La fine del picco? Il primario: «Quando le Rianimazioni saranno vuote»

Il primario Roberto Keim: non saremmo messi così se si fosse provveduto alla vaccinazione obbligatoria.

Due anni, quattro ondate. Questa è diversa, anche perché la si vive «con la piena consapevolezza che potevamo evitarla: se si fosse provveduto alla vaccinazione obbligatoria a tempo debito, non ci troveremmo in questa situazione». Roberto Keim, direttore del Dipartimento di Emergenza-Urgenza e Accettazione e dell’Unità di Anestesia, Rianimazione e Terapia intensiva dell’Asst Bergamo Est, guarda alla recrudescenza del virus mettendo in filigrana l’importanza del vaccino.

All’ospedale «Bolognini» di Seriate, la Terapia intensiva ha accolto quattro diverse persone in questa recrudescenza: «Tre non erano vaccinate, mentre la quarta paziente aveva solo la seconda dose ed enormi comorbidità», spiega il primario.

Le statistiche
La giovane età non risparmia dal virus: dei pazienti non vaccinati in Terapia intensiva, due erano ultrasettantenni (78 e 76 anni), ma il terzo paziente di anni ne aveva 53. Pochi.

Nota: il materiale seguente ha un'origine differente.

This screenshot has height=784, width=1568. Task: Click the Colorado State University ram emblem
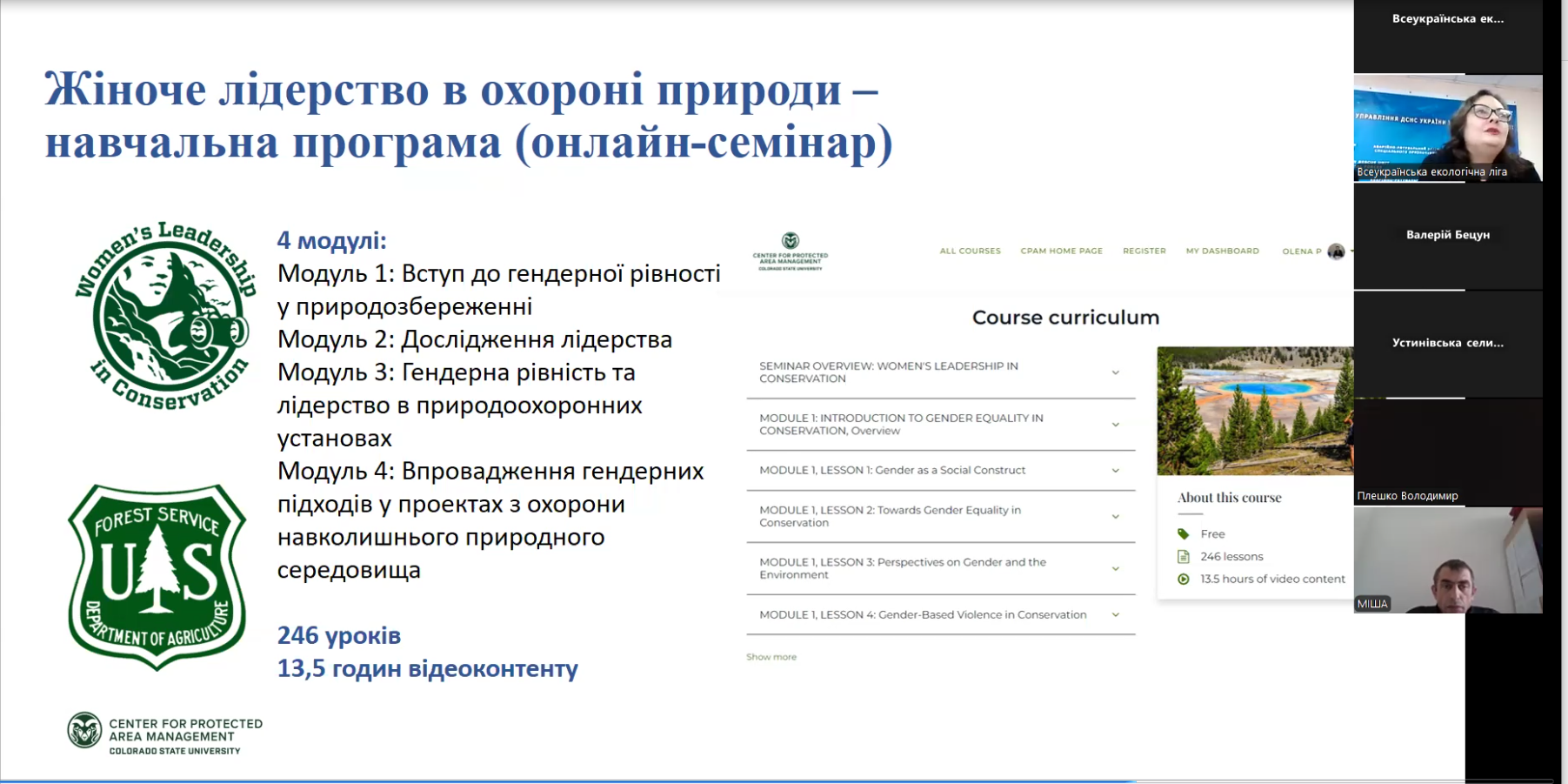point(85,731)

Dei quattro pazienti, due avevano contratto Delta e due Omicron. E chi finisce in rianimazione senza vaccino, ancora oggi «ha la stessa polmonite che vedevamo due anni fa: succede qui come in tutta la Lombardia, come emerge dai confronti periodici del coordinamento delle Terapia intensive», spiega il primario. La statistica resta invariata: il 35% di chi entra in Terapia intensiva, poi non ce la fa.

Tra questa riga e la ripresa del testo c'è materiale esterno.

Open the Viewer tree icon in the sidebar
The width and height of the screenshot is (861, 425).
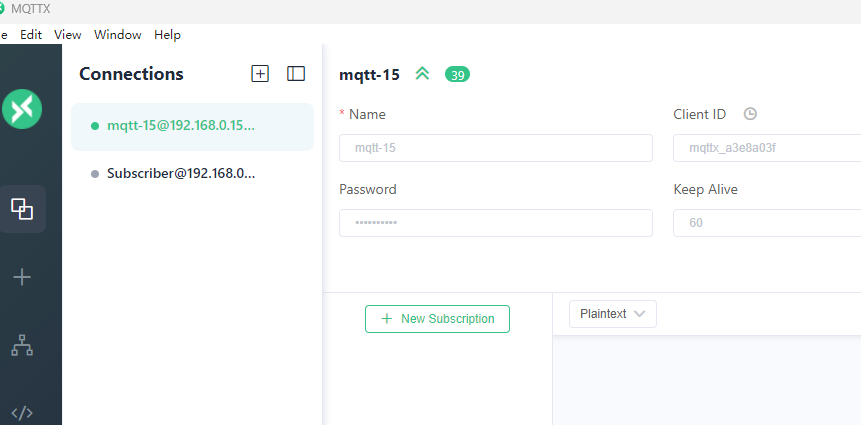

Affrontare il virus per l’ennesima volta vuol dire per il sistema sanitario «ricadere in una bolla, nel baratro della pandemia – è la metafora di Keim –. Soprattutto perché c’è il rammarico che dovendo riconvertire i reparti non si è in grado di soddisfare al 100% le altre patologie. Certo ciascuna ondata è differente: nella prima ci siamo trasformati in ospedale Covid, nella seconda e nella terza si viaggiava a due terzi di ospedale dedicato al Covid, ora si è a metà e metà. Stiamo approntando percorsi diversificati, e non è semplice: molte persone che vengono ricoverate per altre patologie risultano anche positive. Proprio da oggi (da ieri per chi legge, ndr) abbiamo portato da una a due, raddoppiandole, le sale operatorie dedicate ai pazienti positivi ma senza sintomatologia respiratoria. È uno sforzo importante, sia organizzativo sia per il personale, perché tutta l’attività sostanzialmente viene raddoppiata».

Gli scenari futuri

Ma qual è l’orizzonte di quest’ondata? Se sui reparti ordinari s’intravede il plateau, «le Terapie intensive raggiungono il picco più tardi: servirà ancora un paio di settimane - ragiona Keim -. La strada della discesa s’imboccherà quando si svuoteranno le Terapie intensive. Se la campagna vaccinale proseguirà di questo passo, ci sono però buone prospettive che a ottobre dell’anno prossimo lo scenario sarà diverso: il Covid potrebbe avere le proporzioni di ricoverati di un’influenza. Ma tutto dipende dalla vaccinazione, e dalle varianti». I due anni in trincea sono scanditi dai ricordi: «Ogni paziente è rimasto nel cuore – conclude Keim -. Le emozioni più forti sono sorte forse quando ci siamo trovati a curare i nostri colleghi, persone con cui condividevamo ogni giornata».